-- EXTRACTED RECORDS follows --

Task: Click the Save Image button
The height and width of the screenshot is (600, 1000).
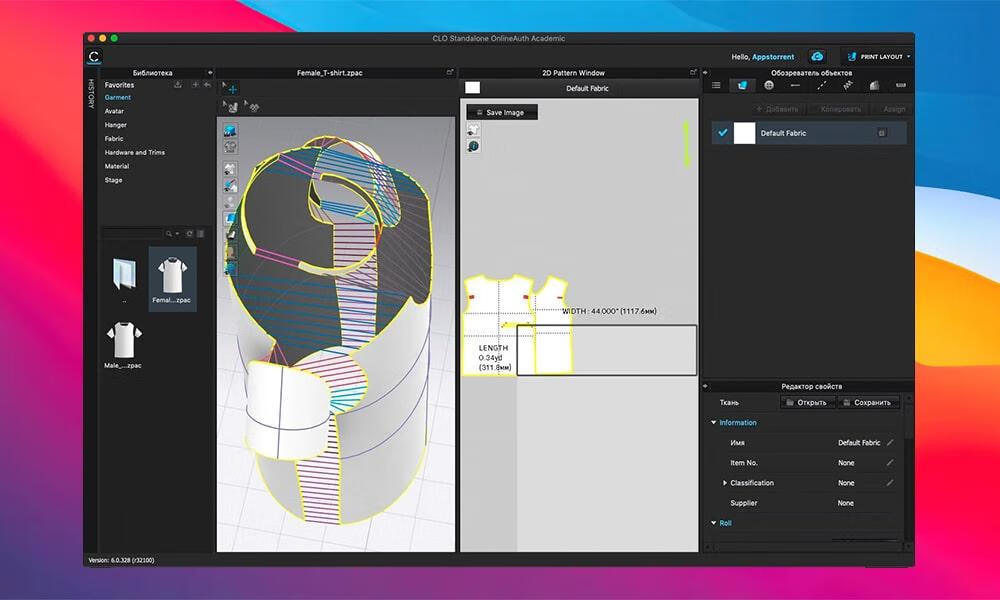Action: coord(502,113)
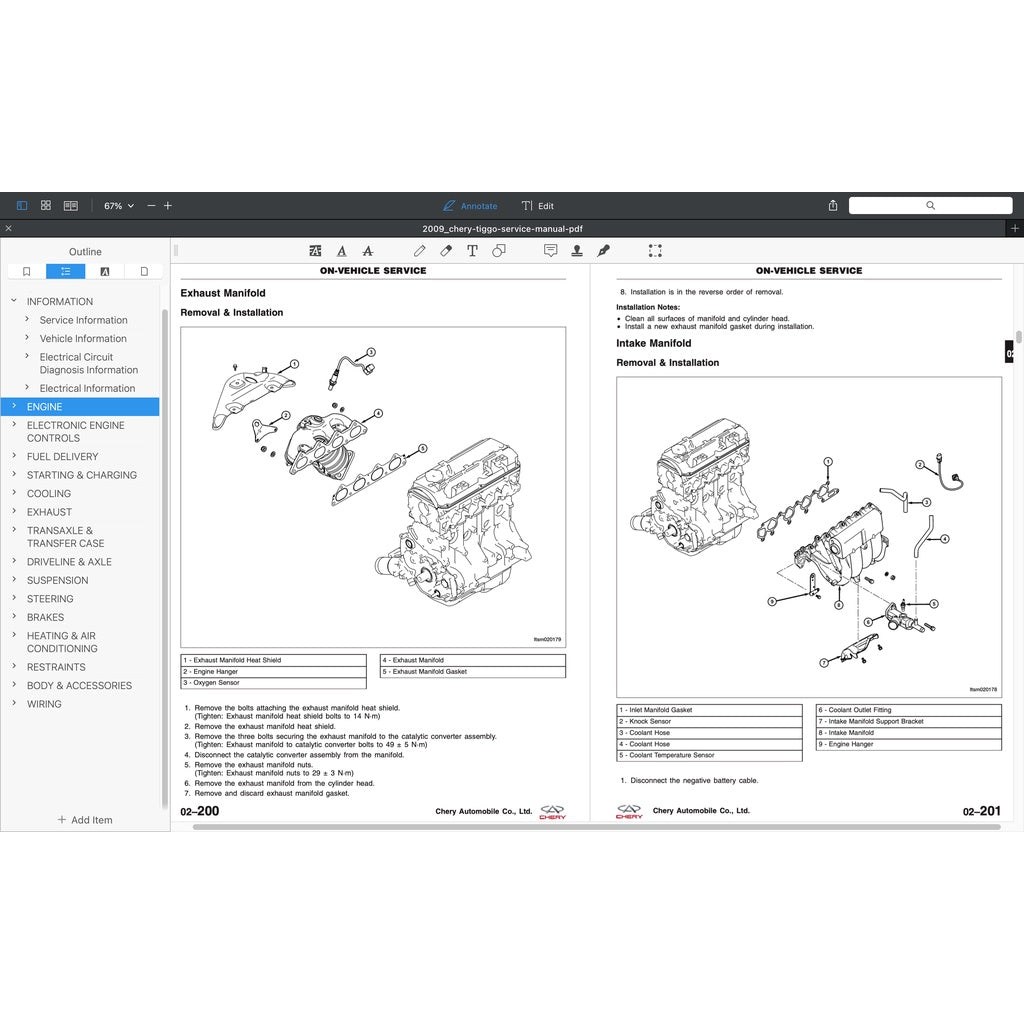The height and width of the screenshot is (1024, 1024).
Task: Select the Stamp tool
Action: click(578, 251)
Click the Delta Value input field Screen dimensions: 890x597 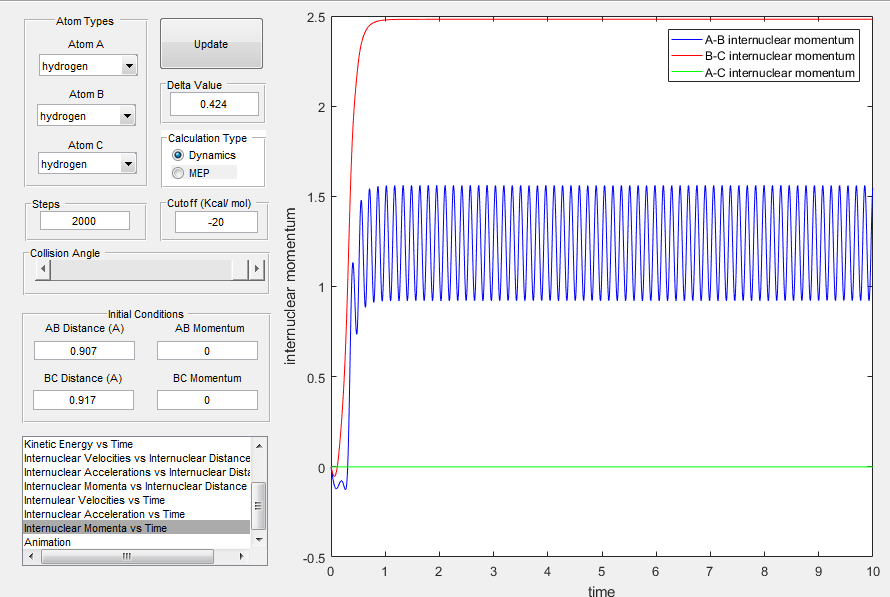coord(214,104)
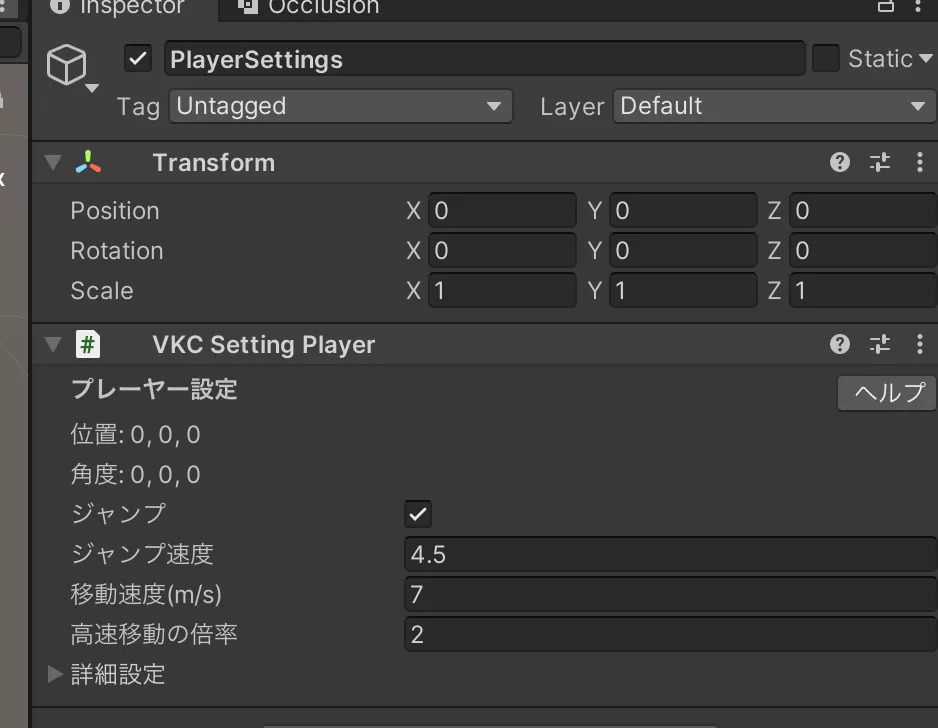Click the PlayerSettings name field
The image size is (938, 728).
point(484,59)
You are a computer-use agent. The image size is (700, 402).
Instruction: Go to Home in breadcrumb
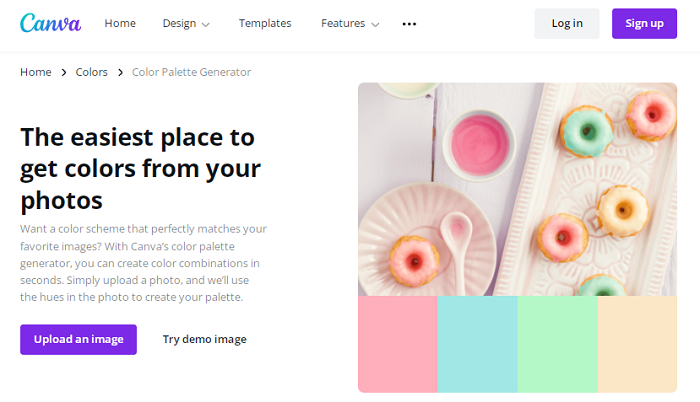(x=35, y=72)
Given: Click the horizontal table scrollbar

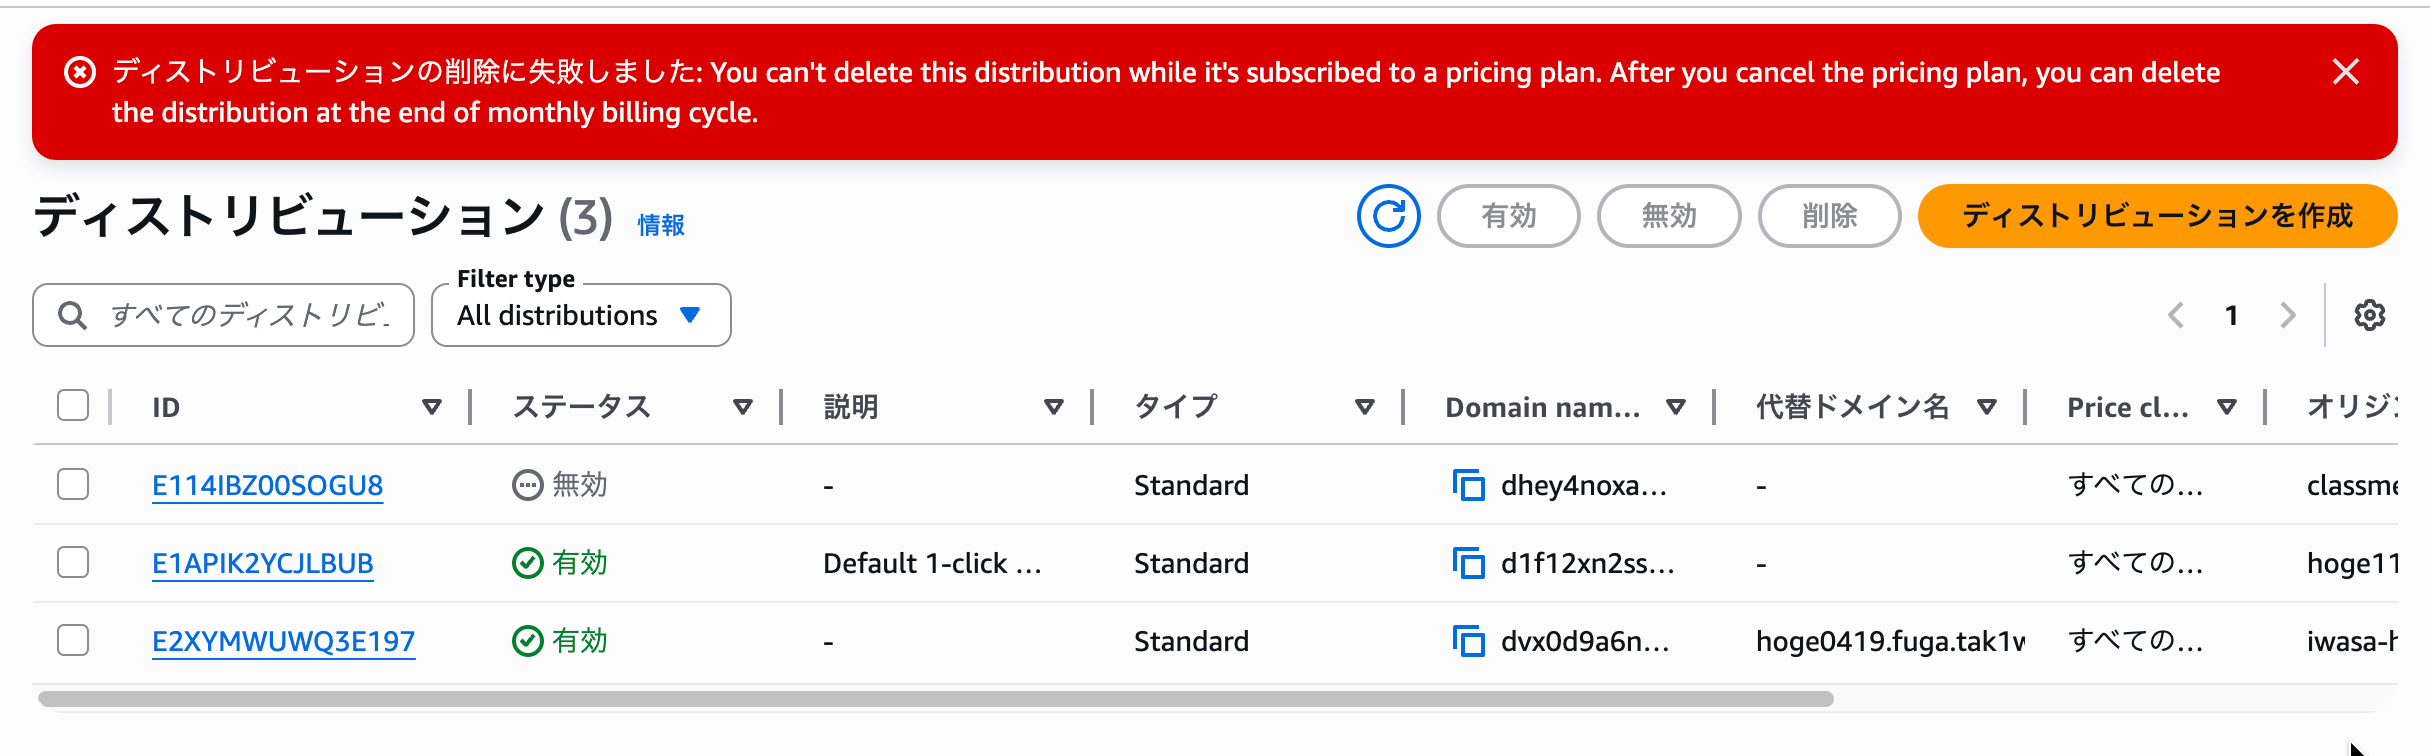Looking at the screenshot, I should tap(935, 699).
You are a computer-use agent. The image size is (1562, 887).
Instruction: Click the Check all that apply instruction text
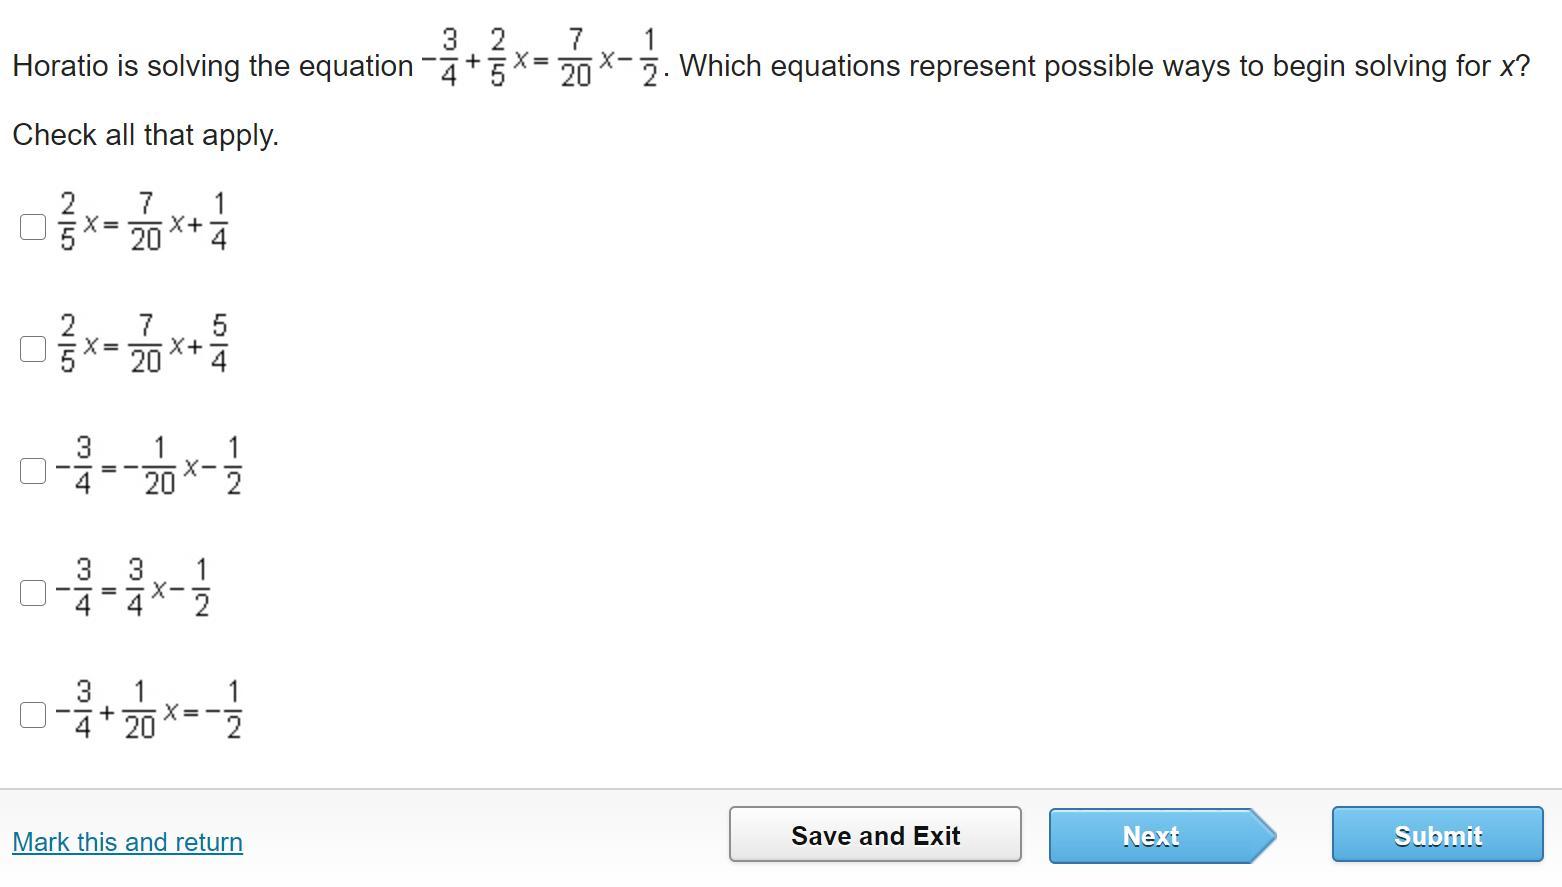pyautogui.click(x=145, y=135)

-- EXTRACTED RECORDS concluded --

_ABOUT THIS TASK_:
Transcribe exactly the lines from the one containing "Instruction: Go to Home in breadcrumb" through the last line of the records above, and nothing else. Leave out the pictures.

_RESPONSE AREA_:
Instruction: Go to Home in breadcrumb
(x=35, y=72)
Given: Click the horizontal table scrollbar

Looking at the screenshot, I should tap(935, 699).
You are a computer-use agent. The image size is (1562, 887).
Instruction: Click the Check all that apply instruction text
pyautogui.click(x=145, y=135)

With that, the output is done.